Mr. Raney said, “He plays a game. He plays like the men in the pitchers are folks he knows. He makes up stories about them. He plays like the women are his mama.”
Mr. Roy said, “Well, ain’t that nice.”
Hydro said, “That ain’t all, though.”
Mr. Roy said, “It ain’t?”
Hydro said, “I might catch me one of them desperate criminals.”
Mr. Roy said, “You might catch you a desperate criminal?”
Hydro said, “I might.”
Mr. Roy said, “What you going to do with a desperate criminal when you catch him?”
Hydro said, “I might turn him in. I might get me a reward. I might get us a new mama.”
Mr.
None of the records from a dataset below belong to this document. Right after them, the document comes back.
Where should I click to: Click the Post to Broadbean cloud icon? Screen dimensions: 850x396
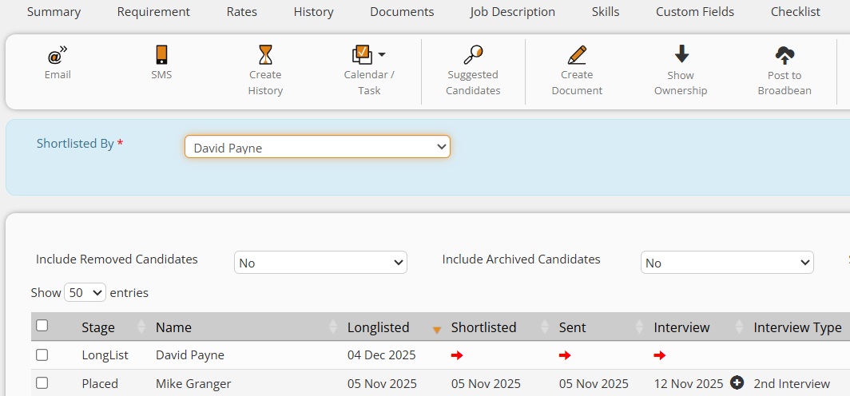(x=784, y=55)
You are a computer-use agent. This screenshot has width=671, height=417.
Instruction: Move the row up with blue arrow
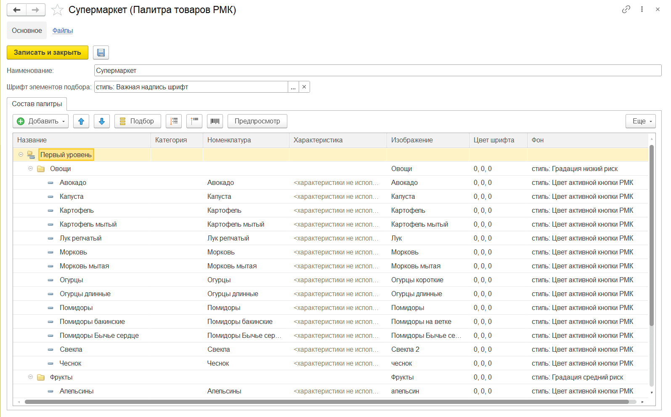pyautogui.click(x=81, y=121)
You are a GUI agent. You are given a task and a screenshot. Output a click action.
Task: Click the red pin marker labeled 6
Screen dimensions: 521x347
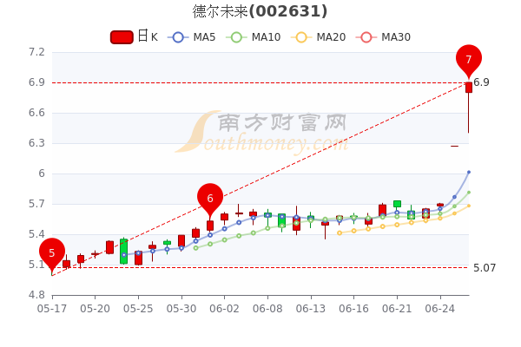tap(210, 198)
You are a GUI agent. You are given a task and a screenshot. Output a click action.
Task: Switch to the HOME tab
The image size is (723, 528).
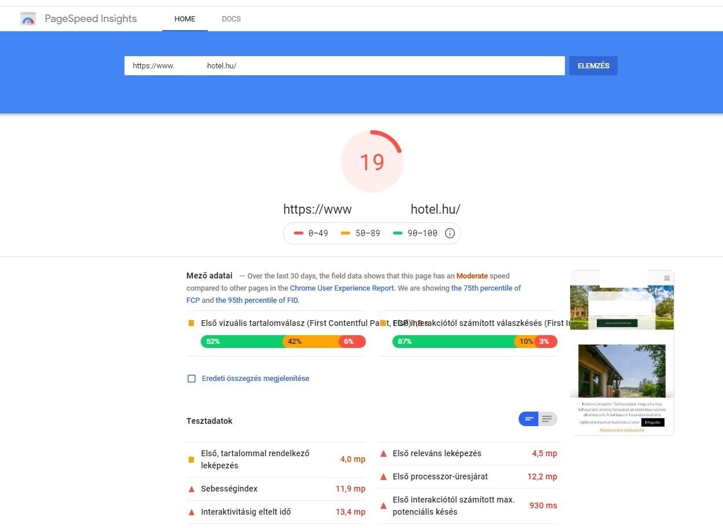[x=184, y=19]
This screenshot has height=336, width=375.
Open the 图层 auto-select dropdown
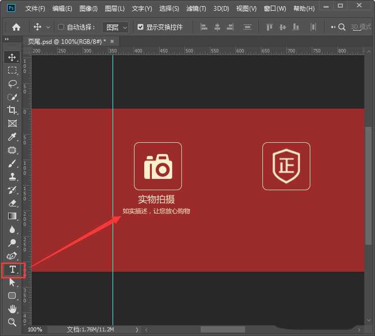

Roy said, “Get you a new mama! Oo la la!”
Mr. Raney said, “Don’t tease the boy, Mr. Roy.”
Mr. Roy said, “Well, wanted posters can be educational, I grant you that. Very educational, sure now. You can learn a-plenty from a wanted poster, sure can. Wanted posters can be as good as school. I always said so. And, well, I don’t know, they might help you meet people, too, interesting people, somebody you might want to, I don’t know, invite home and make her your mama. I’m trying to take you serious, Hydro, but I ain’t altogether sure how you mean that about a new mama.”
Hydro said, “I was just pretending. I was just telling a story. You can go oo la la, if you want to.”
Mr. Roy said, “Well, and it’s a good one, too. A fine story. A reward, a new mama, off a wanted poster. That truly is a good one, Hydro. You had me going there for a minute. You had me fooled. Oo la la.”
Hydro said, “It might be true.”
Mr. Roy said, “Well, that’s a fact, it might be. I ain’t ruling that out neither, I ain’t ruling nothing out. It could be true.”
Mr. Raney said, “Don’t tease the boy.”
Mr. Roy said, “What else can I do, Raney? I’m doing the best I can, talking about wanted posters.”
There was not much other traffic in the deep bayou, not tonight, under the starlight, not ever.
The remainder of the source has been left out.